Hundreds gathered in Northrop for the premiere of "This Free North," a Twin Cities PBS documentary showcasing the University’s long and complicated position in Black history. The viewing was followed by a panel discussion of current and former University scholars and activists.
“[Activists] did this work and we [BSU] are the embodiment of the work that they did,” said Black Student Union member Marcus Johnson-Luther.
The documentary went as far back as 1851 when the University of Minnesota first opened its doors. It went on to detail more racist aspects of the University’s history, including accepting money from slaveowners, participating in segregation and resistance to Black activists and demands. The film was named after language used in an essay penned by activist Charlotte Crump, founder of the Negro Student Council at the University in 1937.
A large portion of the event was dedicated to the Morill Hall takeover, a 24-hour protest in 1969 that resulted in the formation of the AAASD, among other things.
“We’re trying to just show that all the work that [protestors] did and everything they did was not for naught,” Johnson-Luther said. “[The takeover] is literally the formation of the BSU.”
The viewing was followed by a panel discussion moderated by Daniel Bergin, senior producer at TPT.

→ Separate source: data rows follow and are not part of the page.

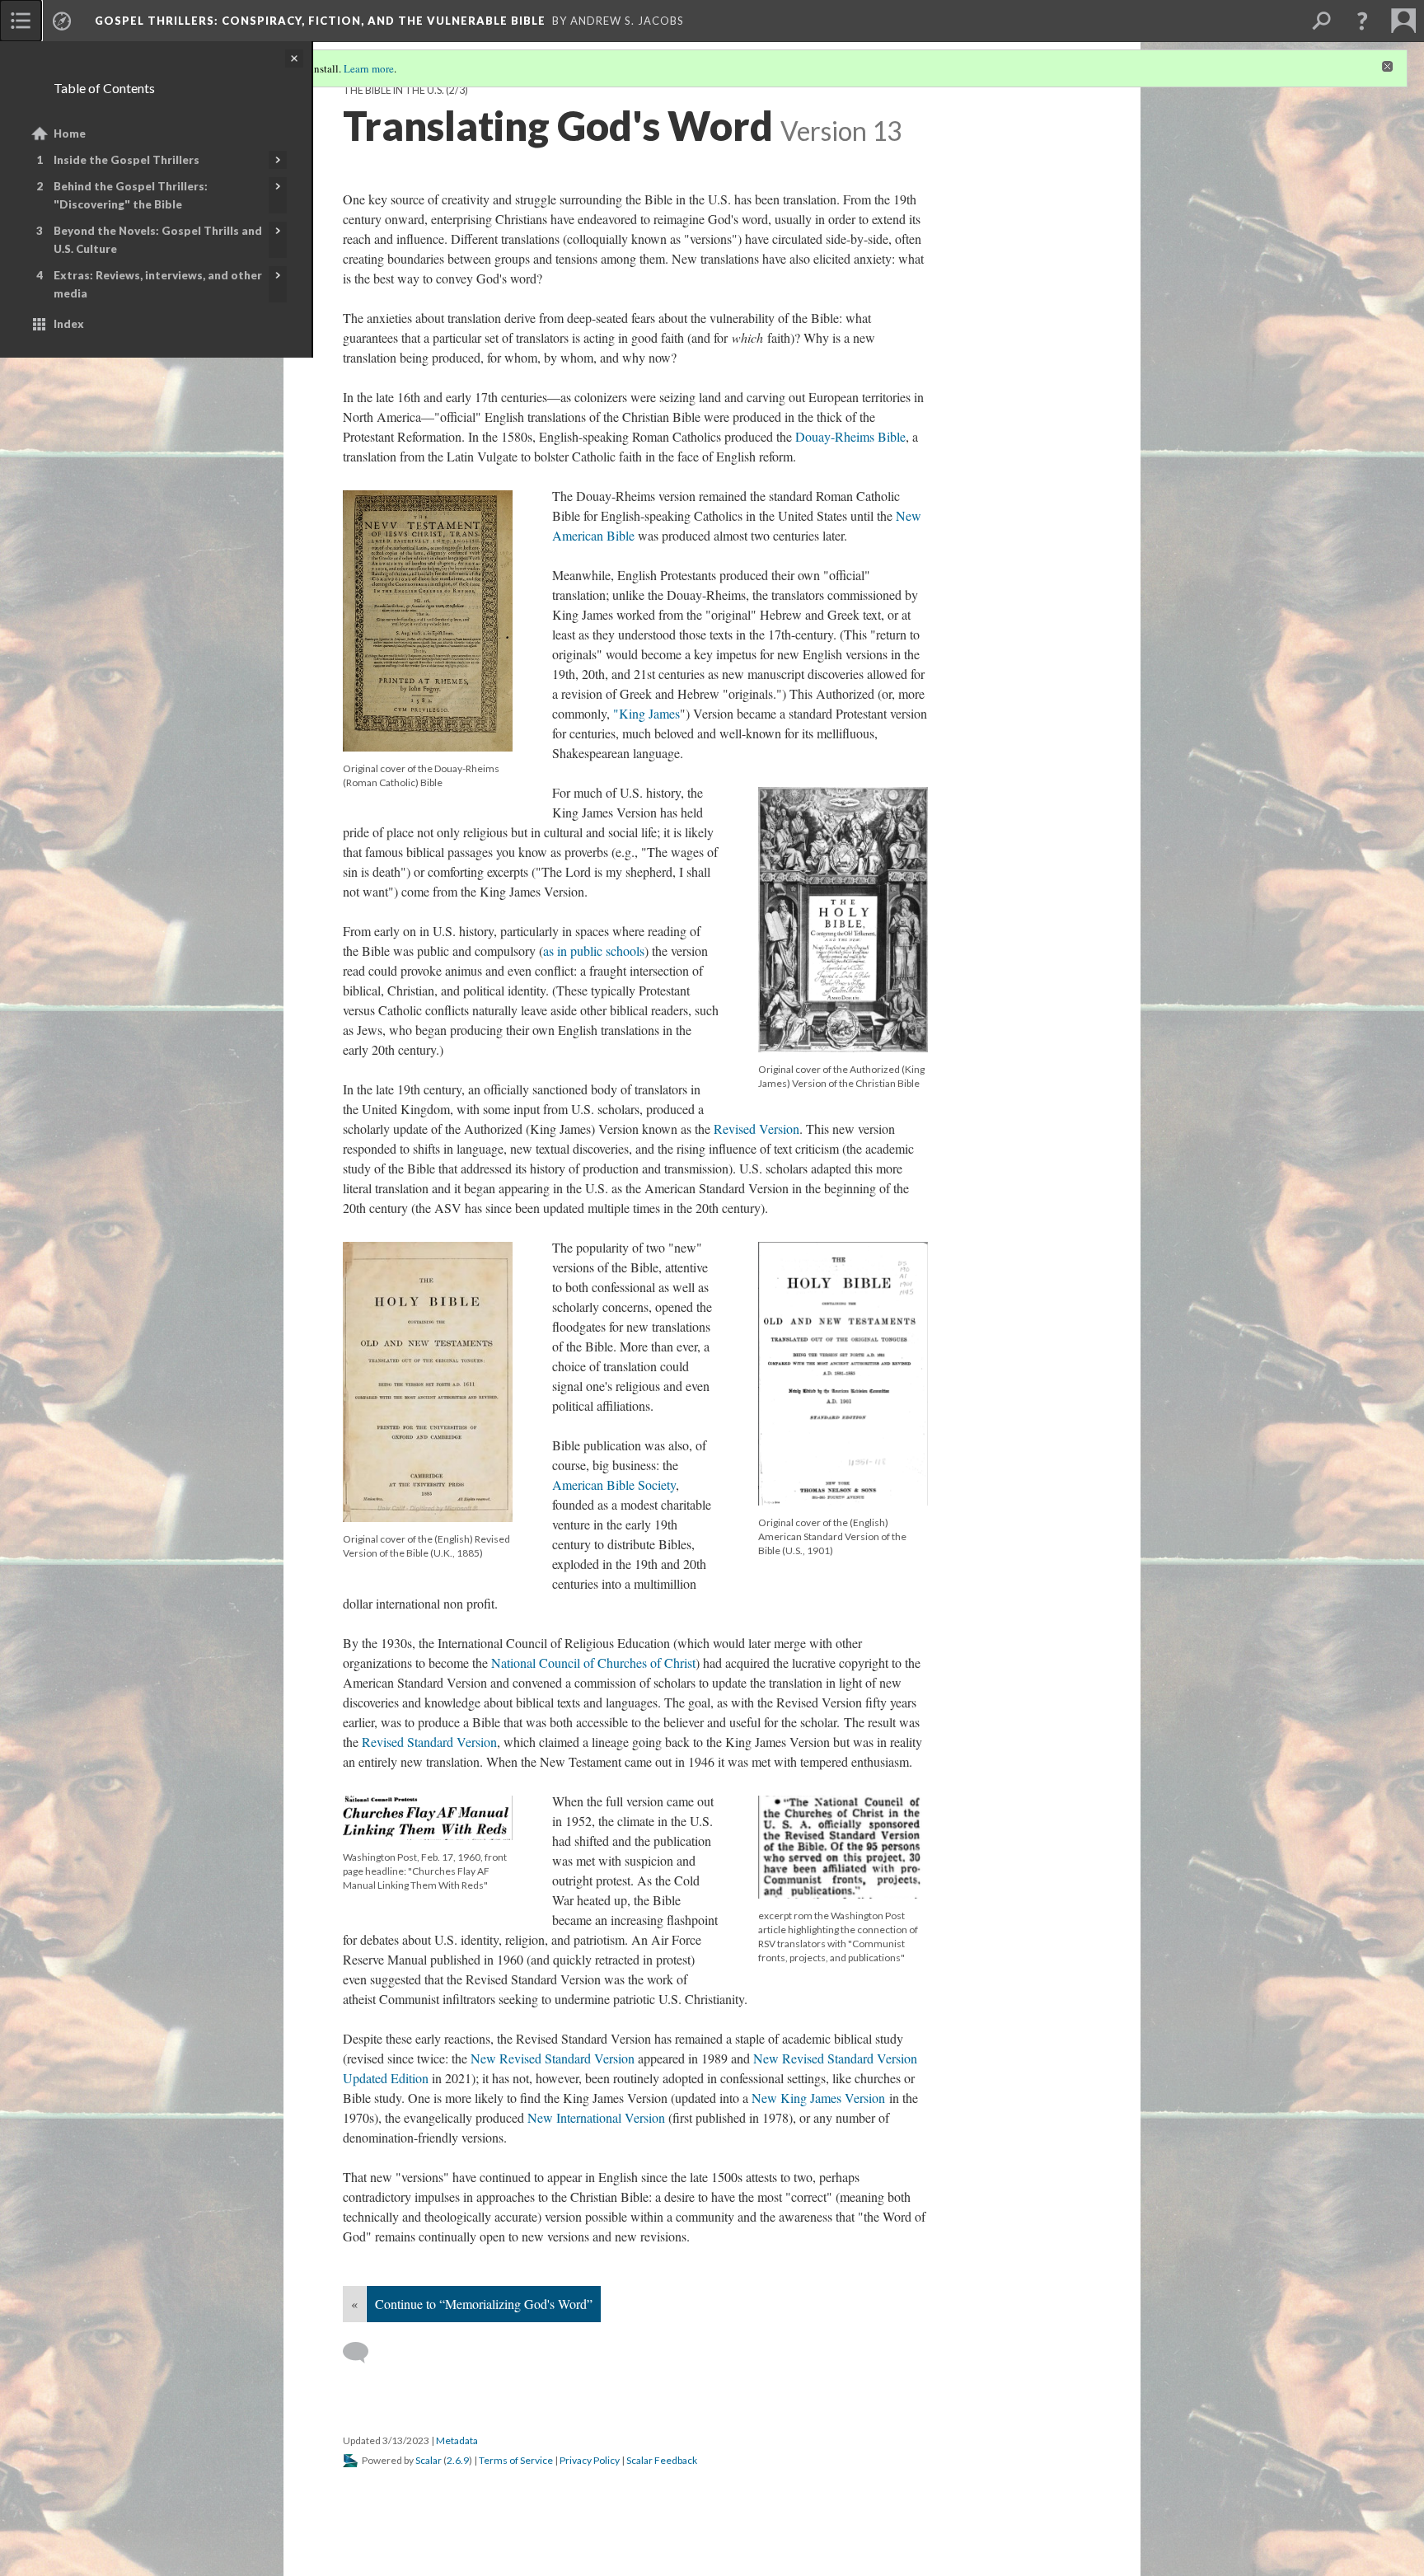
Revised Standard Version (429, 1741)
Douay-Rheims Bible (850, 436)
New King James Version (818, 2097)
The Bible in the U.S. (393, 90)
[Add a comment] (363, 2352)
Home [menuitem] (70, 133)
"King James (646, 713)
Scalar (428, 2460)
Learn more (369, 68)
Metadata (457, 2440)
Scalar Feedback (661, 2460)
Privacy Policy (590, 2460)
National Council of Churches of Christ (593, 1662)
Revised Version (756, 1128)
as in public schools (593, 950)
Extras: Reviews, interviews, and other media (158, 284)
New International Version (596, 2117)
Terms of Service (516, 2460)
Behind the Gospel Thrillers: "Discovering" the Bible (131, 195)
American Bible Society (614, 1484)
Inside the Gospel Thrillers (126, 159)
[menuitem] (20, 20)
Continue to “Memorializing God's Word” (484, 2303)
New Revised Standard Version (553, 2058)
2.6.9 (458, 2460)
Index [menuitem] (69, 323)
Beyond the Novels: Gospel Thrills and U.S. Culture (158, 239)
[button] (1362, 20)
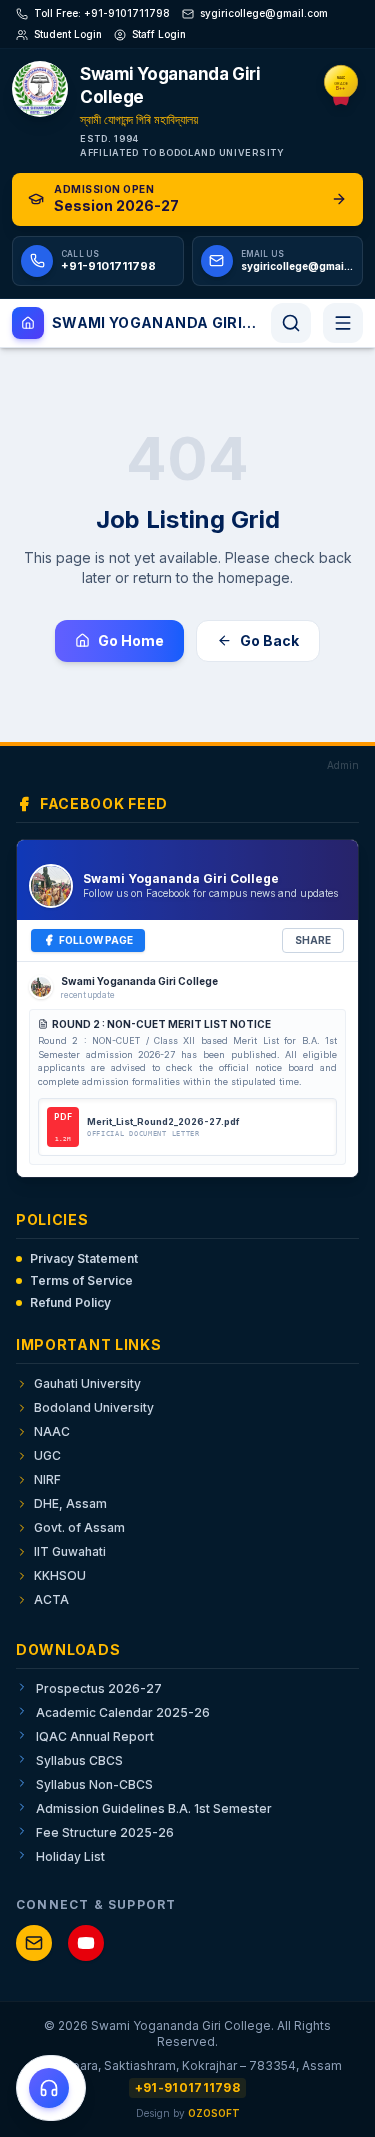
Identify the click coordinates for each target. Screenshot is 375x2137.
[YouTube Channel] (86, 1943)
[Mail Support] (34, 1943)
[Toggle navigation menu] (343, 323)
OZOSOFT (214, 2113)
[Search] (291, 323)
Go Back (269, 640)
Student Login (68, 34)
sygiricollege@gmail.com (264, 13)
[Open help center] (51, 2088)
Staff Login (159, 34)
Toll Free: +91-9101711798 (102, 13)
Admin (343, 765)
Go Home (131, 640)
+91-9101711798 (187, 2087)
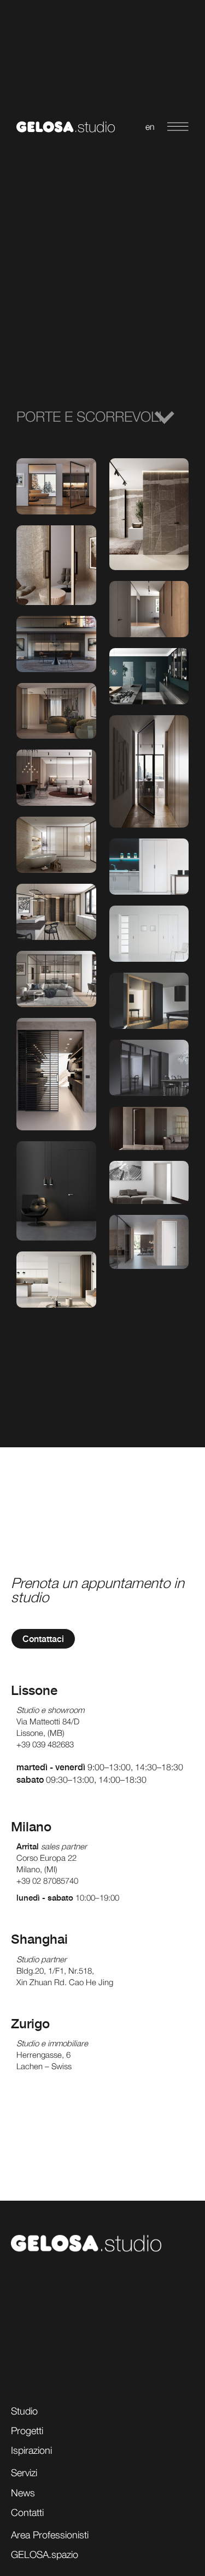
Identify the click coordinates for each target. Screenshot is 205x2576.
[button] (102, 416)
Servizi (24, 2472)
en (150, 126)
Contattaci (43, 1638)
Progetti (27, 2430)
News (23, 2493)
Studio (24, 2411)
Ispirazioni (31, 2450)
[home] (63, 127)
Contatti (27, 2512)
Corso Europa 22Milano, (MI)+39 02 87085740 (47, 1869)
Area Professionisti (50, 2535)
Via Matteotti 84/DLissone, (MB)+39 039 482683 (47, 1732)
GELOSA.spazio (44, 2554)
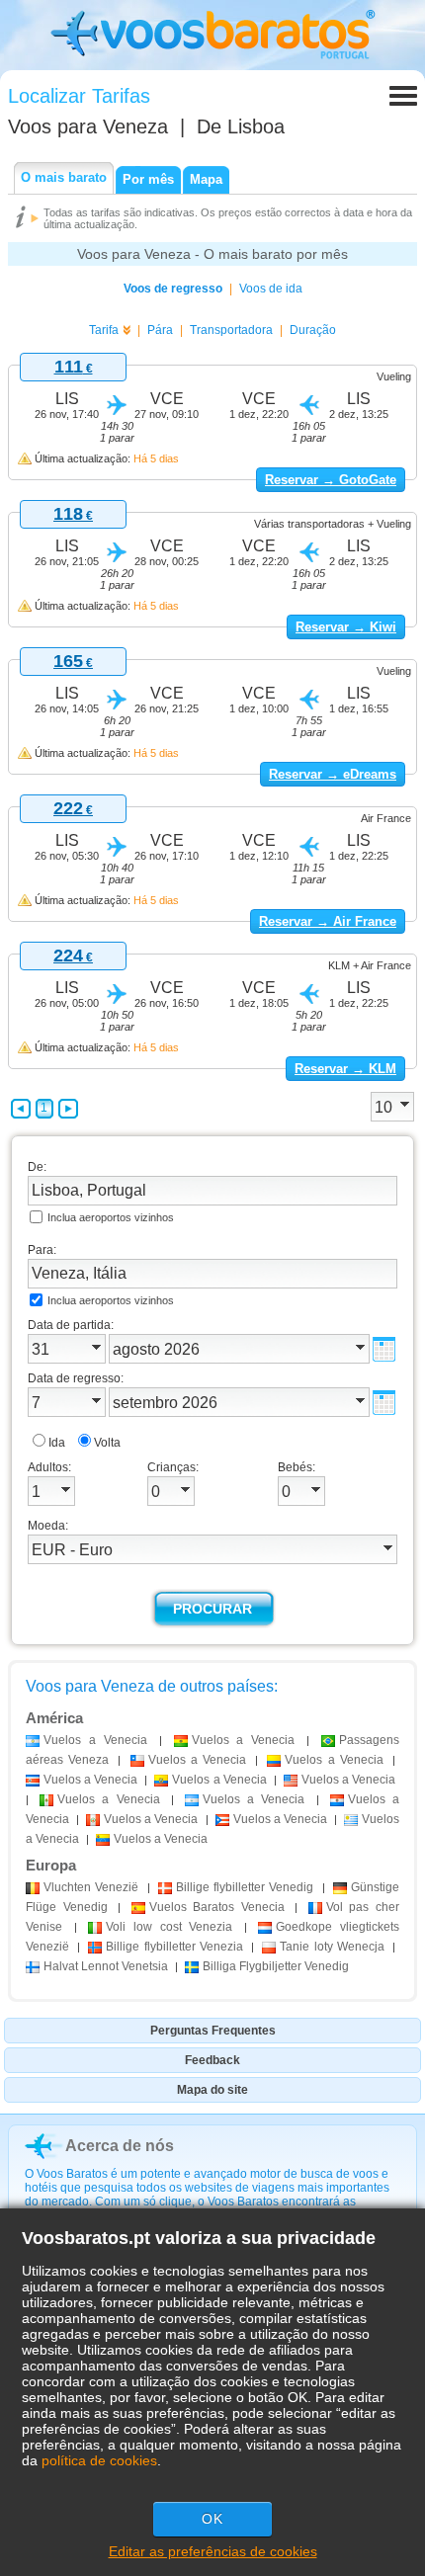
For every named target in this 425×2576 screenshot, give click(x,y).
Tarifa (104, 330)
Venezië (90, 1887)
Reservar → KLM (345, 1068)
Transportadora (231, 330)
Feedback (212, 2060)
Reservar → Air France (327, 921)
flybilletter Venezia (174, 1946)
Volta (107, 1443)
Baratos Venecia (217, 1907)
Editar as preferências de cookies (213, 2551)
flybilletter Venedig (245, 1887)
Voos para (88, 126)
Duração (313, 330)
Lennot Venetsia (105, 1966)
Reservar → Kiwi (346, 627)
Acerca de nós (119, 2145)
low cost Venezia (169, 1927)
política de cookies (99, 2460)
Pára (160, 330)
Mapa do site (212, 2090)
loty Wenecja (331, 1946)
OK (212, 2519)
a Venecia (95, 1740)
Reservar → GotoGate (330, 479)
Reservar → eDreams (332, 774)
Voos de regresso (173, 288)
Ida (56, 1443)
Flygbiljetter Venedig (276, 1966)
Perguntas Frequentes (213, 2030)
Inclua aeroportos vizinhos (110, 1217)
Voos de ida (270, 288)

Panelists included former University Regent and BSU President Abdul Omari, activist and Professor Emeritus John Wright, the University’s Urban Research and Outreach-Engagement Center Executive Director Makeda Zulu-Gillespie and current BSU President Sharon Ogata.
Fourth-year University student Natasha Rice said that she went to the event in an effort to celebrate Black History Month.
“I thought it was really great that the panel we had included different generations, different genders and different skin tones,” she said. “I think that really [showed] the diversity of the Black community.”
Graduate student Adam Pallas, who specializes in research on institutional responses to racial bias incidents on college campuses, said he went to the event to educate himself further on the University’s history.
“I’m also just personally interested in the history of the University and Black history is our history,” Pallas said.
Wright, who authored the seven demands sent to President Malcolm Moos during the Morrill Hall takeover, helped develop the film, which he was also featured in. He said his work on "This Free North" is part of a 20-year effort that will hopefully act as a “springboard” for future projects.
“We intend to keep trying to tell the story of Black folks at this University and their connections with the larger community going forward,” Wright said in an interview with the Minnesota Daily. “Without understanding where we’ve come from … it’s very hard to chart any kind of coherent path to the future.”
Eighth grader Riya Stebleton attended with her teacher to gather information for her school project on the Morrill Hall takeover.
“The Morrill Hall takeover broke racial barriers, and it created the African American Studies Department and on other campuses too, and I thought that that was really cool,” she said.
University president Joan Gabel and MSA President Jael Kerandi were also in attendance and gave opening remarks.